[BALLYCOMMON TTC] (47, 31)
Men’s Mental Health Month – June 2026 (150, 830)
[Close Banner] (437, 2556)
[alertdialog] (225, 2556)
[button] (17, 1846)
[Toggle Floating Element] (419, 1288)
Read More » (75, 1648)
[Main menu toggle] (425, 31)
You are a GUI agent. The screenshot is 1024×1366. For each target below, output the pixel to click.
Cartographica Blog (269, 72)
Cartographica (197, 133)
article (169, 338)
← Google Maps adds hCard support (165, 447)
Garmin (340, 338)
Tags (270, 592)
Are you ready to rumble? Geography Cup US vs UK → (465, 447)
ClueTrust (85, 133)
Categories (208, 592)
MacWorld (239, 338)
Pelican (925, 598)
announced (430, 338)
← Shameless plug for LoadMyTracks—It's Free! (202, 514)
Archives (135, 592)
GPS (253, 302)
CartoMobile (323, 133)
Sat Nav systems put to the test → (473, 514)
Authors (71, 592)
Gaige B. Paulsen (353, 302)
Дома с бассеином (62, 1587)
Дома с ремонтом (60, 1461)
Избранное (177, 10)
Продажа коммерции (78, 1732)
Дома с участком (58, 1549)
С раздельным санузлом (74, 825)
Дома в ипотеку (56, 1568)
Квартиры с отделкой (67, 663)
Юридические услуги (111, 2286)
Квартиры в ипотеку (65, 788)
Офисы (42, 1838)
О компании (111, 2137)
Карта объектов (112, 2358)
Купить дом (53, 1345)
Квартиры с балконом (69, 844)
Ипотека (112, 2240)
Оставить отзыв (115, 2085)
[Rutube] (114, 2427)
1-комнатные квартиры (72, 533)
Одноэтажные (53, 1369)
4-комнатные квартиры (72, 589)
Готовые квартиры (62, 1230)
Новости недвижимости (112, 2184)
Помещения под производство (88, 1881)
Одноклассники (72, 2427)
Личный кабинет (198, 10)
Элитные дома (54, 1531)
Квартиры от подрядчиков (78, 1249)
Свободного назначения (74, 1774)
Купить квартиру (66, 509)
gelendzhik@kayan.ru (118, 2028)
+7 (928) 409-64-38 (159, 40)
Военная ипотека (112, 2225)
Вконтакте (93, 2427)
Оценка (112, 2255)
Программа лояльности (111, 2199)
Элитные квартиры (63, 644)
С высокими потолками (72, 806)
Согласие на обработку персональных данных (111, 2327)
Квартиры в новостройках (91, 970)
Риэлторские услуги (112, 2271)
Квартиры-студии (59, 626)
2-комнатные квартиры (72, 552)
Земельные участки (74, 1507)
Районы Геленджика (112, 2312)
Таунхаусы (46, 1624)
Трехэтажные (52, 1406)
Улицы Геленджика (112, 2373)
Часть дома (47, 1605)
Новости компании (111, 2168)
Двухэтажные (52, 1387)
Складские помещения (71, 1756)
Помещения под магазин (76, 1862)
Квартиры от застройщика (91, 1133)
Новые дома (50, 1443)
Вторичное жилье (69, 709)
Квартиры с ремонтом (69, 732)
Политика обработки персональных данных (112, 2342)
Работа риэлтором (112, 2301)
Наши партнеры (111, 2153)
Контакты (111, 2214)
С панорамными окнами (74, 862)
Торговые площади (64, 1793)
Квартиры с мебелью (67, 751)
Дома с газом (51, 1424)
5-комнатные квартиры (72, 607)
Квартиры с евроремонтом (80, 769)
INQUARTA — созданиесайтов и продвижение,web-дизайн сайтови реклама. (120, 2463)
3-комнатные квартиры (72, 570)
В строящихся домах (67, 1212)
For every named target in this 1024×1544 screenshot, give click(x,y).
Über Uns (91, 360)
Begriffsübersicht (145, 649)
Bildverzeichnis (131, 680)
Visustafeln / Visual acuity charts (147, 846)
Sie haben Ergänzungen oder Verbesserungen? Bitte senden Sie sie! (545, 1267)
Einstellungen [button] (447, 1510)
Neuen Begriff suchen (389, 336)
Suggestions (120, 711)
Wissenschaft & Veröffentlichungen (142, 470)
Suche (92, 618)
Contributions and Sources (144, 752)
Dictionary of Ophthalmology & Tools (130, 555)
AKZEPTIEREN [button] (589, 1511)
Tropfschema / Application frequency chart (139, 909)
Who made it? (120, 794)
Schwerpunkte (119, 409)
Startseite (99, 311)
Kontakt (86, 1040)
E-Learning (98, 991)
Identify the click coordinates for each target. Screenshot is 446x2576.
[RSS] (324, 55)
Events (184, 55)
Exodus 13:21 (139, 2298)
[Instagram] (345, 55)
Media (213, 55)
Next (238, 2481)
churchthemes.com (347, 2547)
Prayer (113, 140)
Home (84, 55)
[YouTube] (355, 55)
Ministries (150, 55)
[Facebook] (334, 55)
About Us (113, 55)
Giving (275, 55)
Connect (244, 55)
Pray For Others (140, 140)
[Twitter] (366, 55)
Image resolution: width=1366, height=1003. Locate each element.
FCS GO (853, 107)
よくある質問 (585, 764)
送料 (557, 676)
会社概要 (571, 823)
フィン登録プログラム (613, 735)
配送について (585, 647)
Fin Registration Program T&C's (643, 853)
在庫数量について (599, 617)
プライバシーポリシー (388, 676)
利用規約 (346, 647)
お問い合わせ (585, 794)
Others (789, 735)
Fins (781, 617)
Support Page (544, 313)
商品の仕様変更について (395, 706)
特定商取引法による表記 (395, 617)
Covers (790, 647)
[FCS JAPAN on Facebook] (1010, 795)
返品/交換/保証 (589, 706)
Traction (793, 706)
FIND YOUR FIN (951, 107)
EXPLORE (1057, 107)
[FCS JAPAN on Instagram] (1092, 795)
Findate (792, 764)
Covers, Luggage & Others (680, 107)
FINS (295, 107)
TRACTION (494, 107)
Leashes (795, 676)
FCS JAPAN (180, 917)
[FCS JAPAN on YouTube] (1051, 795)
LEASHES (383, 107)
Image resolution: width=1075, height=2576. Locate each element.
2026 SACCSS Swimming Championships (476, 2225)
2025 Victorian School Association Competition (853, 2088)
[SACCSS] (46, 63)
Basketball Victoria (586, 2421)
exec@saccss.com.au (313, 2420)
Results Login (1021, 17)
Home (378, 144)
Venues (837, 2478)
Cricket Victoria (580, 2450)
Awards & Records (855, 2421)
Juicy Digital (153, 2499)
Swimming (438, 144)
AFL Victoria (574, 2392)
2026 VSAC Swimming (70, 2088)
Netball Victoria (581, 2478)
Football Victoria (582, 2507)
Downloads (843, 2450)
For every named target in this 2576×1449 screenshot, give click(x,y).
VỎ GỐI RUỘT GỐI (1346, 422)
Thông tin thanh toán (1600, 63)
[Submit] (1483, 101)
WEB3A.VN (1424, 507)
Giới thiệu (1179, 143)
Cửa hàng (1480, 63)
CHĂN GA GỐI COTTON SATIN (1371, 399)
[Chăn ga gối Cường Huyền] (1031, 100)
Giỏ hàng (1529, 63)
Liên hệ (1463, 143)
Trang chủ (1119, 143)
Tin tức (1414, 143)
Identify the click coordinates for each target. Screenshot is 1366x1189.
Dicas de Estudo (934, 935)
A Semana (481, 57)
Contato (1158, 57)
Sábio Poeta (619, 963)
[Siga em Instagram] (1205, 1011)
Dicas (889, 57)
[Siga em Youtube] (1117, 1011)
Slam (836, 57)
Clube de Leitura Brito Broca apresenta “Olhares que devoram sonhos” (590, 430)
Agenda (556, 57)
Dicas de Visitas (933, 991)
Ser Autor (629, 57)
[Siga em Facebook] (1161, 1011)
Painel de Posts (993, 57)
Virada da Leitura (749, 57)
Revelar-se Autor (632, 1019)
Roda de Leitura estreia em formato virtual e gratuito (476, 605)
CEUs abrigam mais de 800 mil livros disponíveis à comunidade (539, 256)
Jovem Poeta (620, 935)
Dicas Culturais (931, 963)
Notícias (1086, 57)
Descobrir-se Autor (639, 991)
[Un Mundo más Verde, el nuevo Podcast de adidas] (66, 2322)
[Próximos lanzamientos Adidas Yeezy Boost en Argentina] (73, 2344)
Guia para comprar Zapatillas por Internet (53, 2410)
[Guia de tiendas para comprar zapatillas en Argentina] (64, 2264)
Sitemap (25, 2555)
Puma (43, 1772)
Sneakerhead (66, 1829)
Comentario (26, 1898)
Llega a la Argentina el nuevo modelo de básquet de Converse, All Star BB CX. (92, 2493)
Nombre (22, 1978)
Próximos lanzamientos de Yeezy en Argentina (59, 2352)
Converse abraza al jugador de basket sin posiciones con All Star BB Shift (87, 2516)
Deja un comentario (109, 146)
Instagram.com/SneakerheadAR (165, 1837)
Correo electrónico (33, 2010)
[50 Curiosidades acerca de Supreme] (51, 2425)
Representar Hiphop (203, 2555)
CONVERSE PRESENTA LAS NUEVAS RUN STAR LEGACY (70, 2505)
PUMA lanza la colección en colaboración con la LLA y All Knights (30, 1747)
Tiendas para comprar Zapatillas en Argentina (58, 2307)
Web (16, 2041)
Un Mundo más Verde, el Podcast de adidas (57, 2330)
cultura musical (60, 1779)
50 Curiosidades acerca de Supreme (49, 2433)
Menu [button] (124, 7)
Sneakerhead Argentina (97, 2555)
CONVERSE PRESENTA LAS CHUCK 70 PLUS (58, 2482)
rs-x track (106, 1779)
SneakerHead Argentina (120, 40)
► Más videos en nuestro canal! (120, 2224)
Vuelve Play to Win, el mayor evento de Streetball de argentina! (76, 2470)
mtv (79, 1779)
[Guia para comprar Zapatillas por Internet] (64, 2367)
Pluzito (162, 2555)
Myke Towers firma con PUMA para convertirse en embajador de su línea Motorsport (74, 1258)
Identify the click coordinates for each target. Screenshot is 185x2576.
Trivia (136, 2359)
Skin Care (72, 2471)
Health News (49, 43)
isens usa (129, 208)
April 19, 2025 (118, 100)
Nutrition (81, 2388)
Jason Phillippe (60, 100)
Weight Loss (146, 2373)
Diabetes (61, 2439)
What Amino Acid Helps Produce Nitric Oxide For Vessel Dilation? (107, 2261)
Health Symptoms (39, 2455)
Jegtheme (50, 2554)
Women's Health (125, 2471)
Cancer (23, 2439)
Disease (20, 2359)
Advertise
-=-=-
Exercise prompt →
Using the entries above, repeat only the lines from the one containing "Dicas de Visitas (933, 991)" through the one containing "PUMA lanza la", end lines included.

Your solution →
Dicas de Visitas (933, 991)
Ser Autor (629, 57)
[Siga em Facebook] (1161, 1011)
Painel de Posts (993, 57)
Virada da Leitura (749, 57)
Revelar-se Autor (632, 1019)
Roda de Leitura estreia em formato virtual e gratuito (476, 605)
CEUs abrigam mais de 800 mil livros disponíveis à comunidade (539, 256)
Jovem Poeta (620, 935)
Dicas Culturais (931, 963)
Notícias (1086, 57)
Descobrir-se Autor (639, 991)
[Un Mundo más Verde, el nuevo Podcast de adidas] (66, 2322)
[Próximos lanzamientos Adidas Yeezy Boost en Argentina] (73, 2344)
Guia para comprar Zapatillas por Internet (53, 2410)
[Guia de tiendas para comprar zapatillas en Argentina] (64, 2264)
Sitemap (25, 2555)
Puma (43, 1772)
Sneakerhead (66, 1829)
Comentario (26, 1898)
Llega a la Argentina el nuevo modelo de básquet de Converse, All Star BB CX. (92, 2493)
Nombre (22, 1978)
Próximos lanzamientos de Yeezy en Argentina (59, 2352)
Converse abraza al jugador de basket sin posiciones con All Star BB Shift (87, 2516)
Deja un comentario (109, 146)
Instagram.com/SneakerheadAR (165, 1837)
Correo electrónico (33, 2010)
[50 Curiosidades acerca de Supreme] (51, 2425)
Representar Hiphop (203, 2555)
CONVERSE PRESENTA LAS NUEVAS RUN STAR LEGACY (70, 2505)
PUMA lanza la colección en colaboración con la LLA y All Knights (30, 1747)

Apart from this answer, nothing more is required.